- _Aim A_: In the speed test discussion, why does the writer of the first edit say the test is biased against upload measurements? Answer in one to three sentences.

- _Quoted text_:
========================

Cloudflare: 455 Mbps down / 73.1 Mbps up / Latency 13.0 ms / Jitter 2.26 ms / Server: Ashburn via IPv6.
Netflix (fast.com): 790 Mbps down / 950 Mbps up / Latency 8 ms unloaded, 12 ms loaded / Server: Ashburn via IPv6.
Ookla (speedtest.net): 928 Mbps down / 938 Mbps up / Ping 1 ms / Server: Raleigh via IPv4.
DSL Reports (http://www.dslreports.com/speedtest): 611 Mbps down / 929 Mbps up / ping 16-41ms / Servers: Houston, Dallas, Newcastle DE, Nashville TN, Dallas.
Location: Raleigh. Provider: AT&T fiber.
Test run using Safari, macOS 10.15.4, Thunderbolt Ethernet.
Edit: the small file sizes used for some of the tests seem to drag down the overall speed measurement quite a bit. It's biased against upload measurements too since there's download files sizes of 25MB and 100MB whereas upload tests only up to 10MB file size. But even there, something seems off. The upload measurements are much smaller for the same file sizes (e.g. 170 Mbps avg vs 7 Mbs average for a 10 kB file).
I question this methodology. I care most about my 1Gps when I'm downloading the latest version of Xcode or some other huge file. I guess the smaller sizes are to better emulate downloading web pages, but in that case, the latency is probably what matters more. Even with 1Gps, when I'm out in CA, sites typically feel faster.
Edit 2:
speedtest.googlefiber.net: 800-900 Mbps down / 800-900 Mbps up (multiple tests to servers in Charlotte, Raleigh, Atlanta, seems to bounce around each time I reload the page).
Speedtest (Ookla) with server manually set to Windstream in Ashburn, VA: 886 Mbps down, 900 Mbps up. Confirmed that my router is measuring the same amount, so Ookla isn't just making up these numbers.
You might know this but in case others don't, seeing different speed test results to different services/servers is completely normal.
A lot of people forget or don't understand the "net" part of "internet". The internet isn't a monolithic service you connect to. When your ISP offers you "1Gbps" internet, they're not guaranteeing that whatever your activity, you will get 1Gbps, they're just giving you a 1Gbps connection to their network.
Their network will then interconnect with other networks. Depending on the specifics of those interconnections, you will see different performance characteristics depending on what you're doing.
For example my ISP peers with a particular network that hosts servers ~600km away that I exchange a ton of data with. I get 1Gbps when I use my ISP. However when I use a different local ISP that doesn't peer with the remote network, I see significantly reduced speeds, because the route taken to exchange data isn't optimal.
I know the HN crowd is fairly technically competent but I've seen plenty of competent people who I think knew this in an abstract sense but it just hadn't clicked for them what the practical consequences were.
Thanks for the feedback, very much appreciated! I'm a product manager here at Cloudflare, responsible for launching this tool. Since the launch, we've found some issues that we're going to address:
- Especially for users with a very fast Internet connection, speed.cloudflare.com reports upload speeds much lower than expected figures. We don't yet know what is causing this but will disable the upload part of the test until we know more.
- In general reported download speeds are little lower than figures coming from other speed tests. We will revisit our methodology to understand the discrepancy.

========================

- _Dataset extract_:
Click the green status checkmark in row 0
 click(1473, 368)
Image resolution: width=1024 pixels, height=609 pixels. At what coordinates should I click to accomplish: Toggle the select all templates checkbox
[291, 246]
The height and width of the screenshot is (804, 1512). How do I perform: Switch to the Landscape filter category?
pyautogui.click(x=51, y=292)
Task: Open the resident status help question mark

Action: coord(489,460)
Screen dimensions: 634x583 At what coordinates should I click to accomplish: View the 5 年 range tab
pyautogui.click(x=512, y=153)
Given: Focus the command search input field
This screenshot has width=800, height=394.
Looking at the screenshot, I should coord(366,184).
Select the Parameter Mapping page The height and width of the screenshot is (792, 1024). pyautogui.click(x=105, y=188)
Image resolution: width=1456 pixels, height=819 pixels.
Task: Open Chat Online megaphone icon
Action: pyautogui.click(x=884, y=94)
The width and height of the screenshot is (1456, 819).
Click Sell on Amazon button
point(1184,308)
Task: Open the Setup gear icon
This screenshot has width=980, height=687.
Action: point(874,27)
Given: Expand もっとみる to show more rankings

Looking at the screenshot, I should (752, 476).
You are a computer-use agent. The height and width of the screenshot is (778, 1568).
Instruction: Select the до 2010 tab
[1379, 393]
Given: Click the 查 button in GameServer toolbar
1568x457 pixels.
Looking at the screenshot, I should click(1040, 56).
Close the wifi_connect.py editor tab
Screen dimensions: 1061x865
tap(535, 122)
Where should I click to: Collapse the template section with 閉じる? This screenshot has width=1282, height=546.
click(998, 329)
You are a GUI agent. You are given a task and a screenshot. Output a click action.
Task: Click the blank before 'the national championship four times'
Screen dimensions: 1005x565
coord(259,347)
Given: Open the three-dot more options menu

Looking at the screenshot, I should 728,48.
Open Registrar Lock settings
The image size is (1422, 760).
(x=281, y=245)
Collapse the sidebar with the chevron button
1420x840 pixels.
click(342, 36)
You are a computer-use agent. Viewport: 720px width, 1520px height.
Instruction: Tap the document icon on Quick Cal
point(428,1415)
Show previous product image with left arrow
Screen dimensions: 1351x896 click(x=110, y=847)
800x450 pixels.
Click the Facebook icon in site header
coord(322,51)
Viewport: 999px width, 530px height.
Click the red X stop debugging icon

========================

- _Aim B_: Duplicate the part of the records that opens with the line containing "Task: Open the resident" and closes with the line containing "point(428,1415)", including both of those lines.

- _Task solution A_: The download tests use file sizes of 25MB and 100MB, but the upload tests go only up to 10MB. The writer notes that the small file sizes seem to pull the overall speed measurement down quite a bit.

- _Task solution B_:
Task: Open the resident status help question mark

Action: coord(489,460)
Screen dimensions: 634x583 At what coordinates should I click to accomplish: View the 5 年 range tab
pyautogui.click(x=512, y=153)
Given: Focus the command search input field
This screenshot has width=800, height=394.
Looking at the screenshot, I should coord(366,184).
Select the Parameter Mapping page The height and width of the screenshot is (792, 1024). pyautogui.click(x=105, y=188)
Image resolution: width=1456 pixels, height=819 pixels.
Task: Open Chat Online megaphone icon
Action: pyautogui.click(x=884, y=94)
The width and height of the screenshot is (1456, 819).
Click Sell on Amazon button
point(1184,308)
Task: Open the Setup gear icon
This screenshot has width=980, height=687.
Action: point(874,27)
Given: Expand もっとみる to show more rankings

Looking at the screenshot, I should (752, 476).
You are a computer-use agent. The height and width of the screenshot is (778, 1568).
Instruction: Select the до 2010 tab
[1379, 393]
Given: Click the 查 button in GameServer toolbar
1568x457 pixels.
Looking at the screenshot, I should click(1040, 56).
Close the wifi_connect.py editor tab
Screen dimensions: 1061x865
tap(535, 122)
Where should I click to: Collapse the template section with 閉じる? This screenshot has width=1282, height=546.
click(998, 329)
You are a GUI agent. You are given a task and a screenshot. Output a click action.
Task: Click the blank before 'the national championship four times'
Screen dimensions: 1005x565
coord(259,347)
Given: Open the three-dot more options menu

Looking at the screenshot, I should 728,48.
Open Registrar Lock settings
The image size is (1422, 760).
(x=281, y=245)
Collapse the sidebar with the chevron button
1420x840 pixels.
click(342, 36)
You are a computer-use agent. Viewport: 720px width, 1520px height.
Instruction: Tap the document icon on Quick Cal
point(428,1415)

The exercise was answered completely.